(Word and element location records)
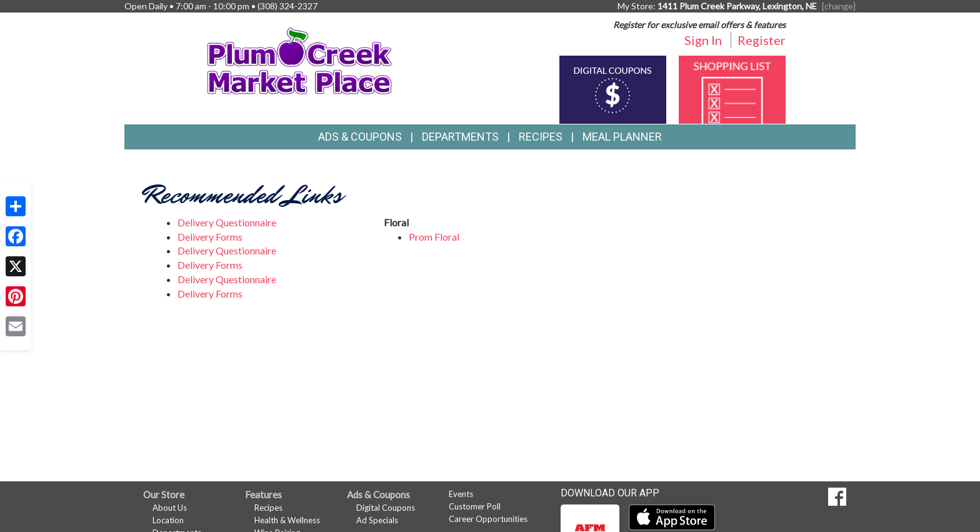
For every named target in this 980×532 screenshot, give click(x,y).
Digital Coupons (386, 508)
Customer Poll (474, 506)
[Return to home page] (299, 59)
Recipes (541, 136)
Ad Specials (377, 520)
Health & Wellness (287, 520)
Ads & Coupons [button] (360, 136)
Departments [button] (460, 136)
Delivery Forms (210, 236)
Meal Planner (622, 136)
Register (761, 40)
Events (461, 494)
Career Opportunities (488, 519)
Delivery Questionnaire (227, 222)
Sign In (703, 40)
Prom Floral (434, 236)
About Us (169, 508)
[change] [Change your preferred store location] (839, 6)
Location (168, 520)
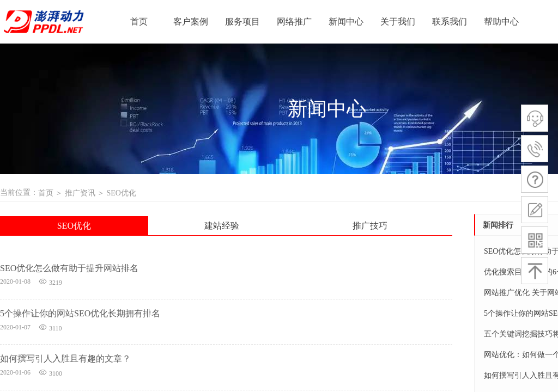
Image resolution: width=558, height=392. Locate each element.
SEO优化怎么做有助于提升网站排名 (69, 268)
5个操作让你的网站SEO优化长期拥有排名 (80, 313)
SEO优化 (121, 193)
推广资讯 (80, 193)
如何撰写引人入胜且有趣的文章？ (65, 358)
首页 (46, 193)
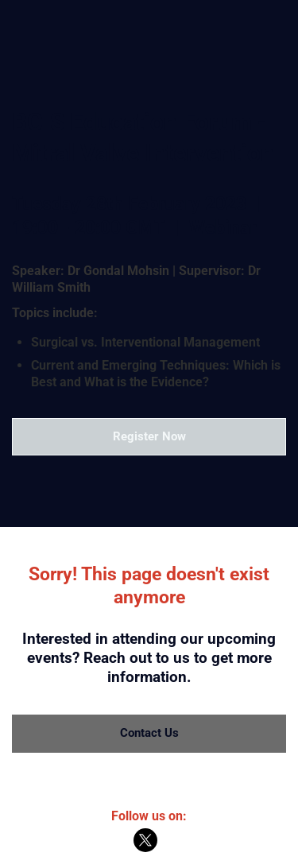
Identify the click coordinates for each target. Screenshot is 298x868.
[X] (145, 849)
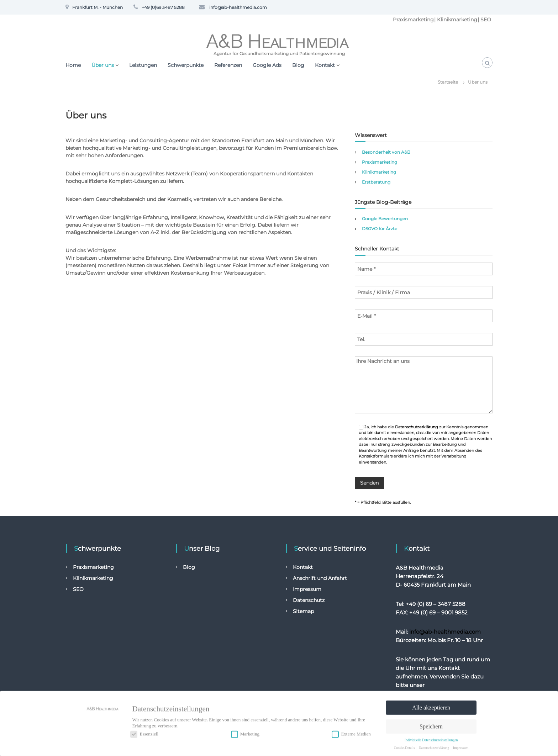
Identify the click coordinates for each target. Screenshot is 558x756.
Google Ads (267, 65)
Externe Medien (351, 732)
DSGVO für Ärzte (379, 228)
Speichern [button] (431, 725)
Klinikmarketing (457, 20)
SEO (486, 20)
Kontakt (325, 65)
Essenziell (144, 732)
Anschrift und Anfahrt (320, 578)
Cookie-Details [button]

==

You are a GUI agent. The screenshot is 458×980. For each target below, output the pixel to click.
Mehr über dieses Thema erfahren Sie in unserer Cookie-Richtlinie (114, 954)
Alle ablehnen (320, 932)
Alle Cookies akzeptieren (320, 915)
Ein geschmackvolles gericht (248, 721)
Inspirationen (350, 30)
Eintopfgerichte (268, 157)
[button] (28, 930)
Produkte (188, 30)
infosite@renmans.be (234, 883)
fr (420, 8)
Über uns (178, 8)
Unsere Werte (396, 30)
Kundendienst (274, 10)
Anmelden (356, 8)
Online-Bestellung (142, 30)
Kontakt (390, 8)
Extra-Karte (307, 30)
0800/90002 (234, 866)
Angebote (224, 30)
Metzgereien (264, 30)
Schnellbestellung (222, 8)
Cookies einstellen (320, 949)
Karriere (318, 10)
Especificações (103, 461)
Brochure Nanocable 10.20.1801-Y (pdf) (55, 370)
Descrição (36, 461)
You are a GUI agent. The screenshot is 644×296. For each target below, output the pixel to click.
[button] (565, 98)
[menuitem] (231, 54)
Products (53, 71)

▶ **Given request**: Gather every line of the listing above that contains the string "Alle" and copy each one out. Case counts, so a line matches only if the capitalization is the same.

▶ **Complete answer**:
Alle ablehnen (320, 932)
Alle Cookies akzeptieren (320, 915)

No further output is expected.